Our federal, state, and city governments all have a policy to reduce GHGs. UST has its own policy to minimize GHGs. Yet the EAW merely described the harmful effects of greenhouse gas and intentionally did not address mitigation. Specifically, the EAW admitted it was not addressing the GHGs emitted by the arena’s cooling systems, stating (at 32) that “Emissions from cooling and refrigeration systems are not accounted for in this operational emissions analysis as GHGs from refrigerants are approximately less than 5 percent of the total GHG emissions of a building.” But this is not an average building. The arena will have two ice rinks and will need to keep them frozen, despite warming the arena for the comfort of spectators. The arena’s massive heating and cooling systems will work against each other and spew GHGs into the environment. Because the EAW did not analyze these emissions, it is deficient.

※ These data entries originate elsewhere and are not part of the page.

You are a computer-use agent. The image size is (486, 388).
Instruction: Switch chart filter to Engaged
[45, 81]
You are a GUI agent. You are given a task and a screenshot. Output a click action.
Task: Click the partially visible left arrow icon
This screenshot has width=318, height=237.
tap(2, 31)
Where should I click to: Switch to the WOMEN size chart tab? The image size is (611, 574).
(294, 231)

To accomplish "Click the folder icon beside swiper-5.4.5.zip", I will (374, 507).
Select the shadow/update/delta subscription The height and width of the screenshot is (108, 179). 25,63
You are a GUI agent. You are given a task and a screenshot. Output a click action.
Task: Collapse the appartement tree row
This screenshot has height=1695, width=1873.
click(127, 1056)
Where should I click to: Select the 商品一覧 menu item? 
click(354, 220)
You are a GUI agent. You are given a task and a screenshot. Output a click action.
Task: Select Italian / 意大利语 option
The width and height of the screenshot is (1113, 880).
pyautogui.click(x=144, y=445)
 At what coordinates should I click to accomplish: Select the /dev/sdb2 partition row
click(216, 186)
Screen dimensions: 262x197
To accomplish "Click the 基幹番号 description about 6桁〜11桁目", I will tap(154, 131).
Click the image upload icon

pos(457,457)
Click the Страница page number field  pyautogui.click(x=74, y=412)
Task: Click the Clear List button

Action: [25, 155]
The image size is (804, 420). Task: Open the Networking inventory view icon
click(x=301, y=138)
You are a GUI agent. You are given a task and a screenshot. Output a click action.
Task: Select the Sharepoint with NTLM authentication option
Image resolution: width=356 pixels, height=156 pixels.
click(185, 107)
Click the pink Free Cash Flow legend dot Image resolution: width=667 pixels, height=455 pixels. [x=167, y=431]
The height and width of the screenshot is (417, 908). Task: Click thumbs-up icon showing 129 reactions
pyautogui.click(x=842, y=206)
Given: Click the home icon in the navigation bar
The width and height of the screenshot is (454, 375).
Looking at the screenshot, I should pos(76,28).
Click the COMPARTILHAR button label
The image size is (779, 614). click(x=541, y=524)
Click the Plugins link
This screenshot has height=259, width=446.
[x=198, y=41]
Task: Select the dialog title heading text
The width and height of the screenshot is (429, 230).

The EAW also fails to analyze the GHGs emitted by the spectators as they travel to and from the site and drive around the neighborhood looking for parking. Because UST’s parking supply will be short, 2,000 vehicles will be circling the neighborhood in search of parking. On weekday nights, that parking does not exist because most streets require permits until 8:00 pm. They will therefore continue to drive the streets, going further from the arena until they find a street where St. Thomas parking had not been a problem before, and they will fill that street with their cars. But in time, those residents will petition for permit parking and spectators will park even further away.
The EAW ignored GHGs emitted by the building and by cars. Overlooking the placement of two ice rinks and their resultant GHG emissions is obviously problematic. Car emissions are more diffuse but cumulatively massive; “Transportation is responsible for approximately 31% of emissions in Saint Paul” (St. Paul Climate Action & Resilience Plan, at 55). The Minnesota Court of Appeals recently overturned a municipality’s failure to require a full environmental impact statement where an EAW did not evaluate the emissions of spectators arriving and departing. In re the Need for an Envtl. Impact Statement for the Mankato Motorsports Park, No. A23-0091 (Minn. App. 2023).
When greenhouse gas emissions are analyzed in an EIS, it will be impossible for UST to deny that an arena of this scale does not belong on the banks of the Mississippi River, in a residential neighborhood, and the City of St. Paul will not permit this environmental damage.